CSS is a small declarative language for saying what should look like what. It has grown — grid, flex, custom properties — into something close to a layout engine, but the model has held: rules that match elements and assign properties.
In plain language
On the web, this term comes up when people talk about how pages, apps, and services are built or connected. CSS is a small declarative language for saying what should look like what. It has grown — grid, flex, custom properties — into something close to a layout engine, but the model has held: rules that match elements and assign properties. If you are new to the field, the simplest mental model is this: the visual layer over html.

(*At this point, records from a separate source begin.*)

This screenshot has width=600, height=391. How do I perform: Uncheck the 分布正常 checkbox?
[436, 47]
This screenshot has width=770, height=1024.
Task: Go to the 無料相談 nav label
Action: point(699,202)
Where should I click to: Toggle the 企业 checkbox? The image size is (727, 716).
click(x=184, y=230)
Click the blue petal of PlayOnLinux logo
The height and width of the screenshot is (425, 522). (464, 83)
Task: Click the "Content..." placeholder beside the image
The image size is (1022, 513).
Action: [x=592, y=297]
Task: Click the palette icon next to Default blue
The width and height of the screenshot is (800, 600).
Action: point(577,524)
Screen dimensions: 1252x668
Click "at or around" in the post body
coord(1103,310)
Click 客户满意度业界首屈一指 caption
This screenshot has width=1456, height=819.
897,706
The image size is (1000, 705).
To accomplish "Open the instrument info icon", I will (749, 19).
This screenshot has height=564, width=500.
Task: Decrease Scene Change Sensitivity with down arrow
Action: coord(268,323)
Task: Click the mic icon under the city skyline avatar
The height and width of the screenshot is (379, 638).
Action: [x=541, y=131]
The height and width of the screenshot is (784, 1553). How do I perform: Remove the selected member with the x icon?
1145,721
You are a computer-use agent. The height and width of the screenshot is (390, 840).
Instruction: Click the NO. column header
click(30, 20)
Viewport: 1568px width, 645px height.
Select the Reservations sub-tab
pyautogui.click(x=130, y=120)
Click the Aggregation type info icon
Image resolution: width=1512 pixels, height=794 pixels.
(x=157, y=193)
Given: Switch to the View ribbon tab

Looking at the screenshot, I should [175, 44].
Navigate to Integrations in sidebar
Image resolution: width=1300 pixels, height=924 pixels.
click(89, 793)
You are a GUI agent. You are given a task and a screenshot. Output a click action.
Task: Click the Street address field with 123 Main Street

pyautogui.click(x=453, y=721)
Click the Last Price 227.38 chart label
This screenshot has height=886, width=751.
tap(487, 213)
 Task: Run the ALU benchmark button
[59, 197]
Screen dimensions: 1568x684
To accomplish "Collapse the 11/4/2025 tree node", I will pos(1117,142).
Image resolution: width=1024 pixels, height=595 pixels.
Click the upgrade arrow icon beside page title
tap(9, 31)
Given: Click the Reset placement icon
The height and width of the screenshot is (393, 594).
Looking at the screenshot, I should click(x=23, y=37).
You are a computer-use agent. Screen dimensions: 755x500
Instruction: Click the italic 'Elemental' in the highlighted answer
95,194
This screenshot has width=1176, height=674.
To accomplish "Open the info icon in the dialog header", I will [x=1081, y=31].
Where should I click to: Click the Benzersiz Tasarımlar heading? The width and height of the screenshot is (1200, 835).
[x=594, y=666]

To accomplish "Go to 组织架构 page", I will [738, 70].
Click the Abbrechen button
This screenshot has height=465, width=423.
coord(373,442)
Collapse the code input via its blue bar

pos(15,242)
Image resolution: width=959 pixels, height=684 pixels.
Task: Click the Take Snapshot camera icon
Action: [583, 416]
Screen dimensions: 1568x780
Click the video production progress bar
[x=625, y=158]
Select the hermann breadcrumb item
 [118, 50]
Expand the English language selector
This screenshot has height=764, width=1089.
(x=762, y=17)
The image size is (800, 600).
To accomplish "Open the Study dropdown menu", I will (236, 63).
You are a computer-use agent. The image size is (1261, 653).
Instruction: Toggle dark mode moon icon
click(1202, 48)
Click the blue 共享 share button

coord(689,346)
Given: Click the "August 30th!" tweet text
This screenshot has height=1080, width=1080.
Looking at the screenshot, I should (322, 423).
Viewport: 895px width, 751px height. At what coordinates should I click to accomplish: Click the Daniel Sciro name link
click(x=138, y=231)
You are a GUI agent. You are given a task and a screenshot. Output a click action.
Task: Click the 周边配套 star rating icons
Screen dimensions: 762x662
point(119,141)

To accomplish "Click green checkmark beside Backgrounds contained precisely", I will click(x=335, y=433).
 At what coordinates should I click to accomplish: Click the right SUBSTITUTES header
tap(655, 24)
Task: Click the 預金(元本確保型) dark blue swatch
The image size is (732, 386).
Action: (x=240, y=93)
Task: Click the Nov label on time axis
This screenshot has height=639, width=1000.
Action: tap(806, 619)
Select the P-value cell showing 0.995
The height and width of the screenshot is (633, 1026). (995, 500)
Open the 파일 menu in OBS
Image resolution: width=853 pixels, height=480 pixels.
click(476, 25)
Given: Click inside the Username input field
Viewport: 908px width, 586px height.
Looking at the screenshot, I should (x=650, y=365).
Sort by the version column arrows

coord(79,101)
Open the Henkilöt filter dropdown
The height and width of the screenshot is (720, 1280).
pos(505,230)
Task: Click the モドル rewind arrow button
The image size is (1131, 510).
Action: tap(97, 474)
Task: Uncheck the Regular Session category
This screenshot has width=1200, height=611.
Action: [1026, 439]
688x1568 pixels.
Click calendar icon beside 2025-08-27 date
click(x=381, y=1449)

Read it once with that frame in mind, then come back and read it again — that is usually enough for the rest of the entry to make sense.

An everyday picture
Think of CSS as part of the doorway between a person and a machine. People see the door — the page that loads, the button that responds — and barely notice the hinges. CSS is one of the hinges.
Where it shows up
You meet CSS in almost every website, app, and dashboard. The piece itself is invisible; what you notice is the page that loads, the field that updates, the screen that fits the phone in your hand.
A small example
Imagine the scene above. The role CSS plays is the one its blurb describes — The visual layer over HTML. Every time a page loads or a button fires a request, ideas like this are quietly doing the work between the browser and the server.
Common misunderstanding
One line to take with you
CSS is part of the surface between people and machines. The user sees the result, never the seam.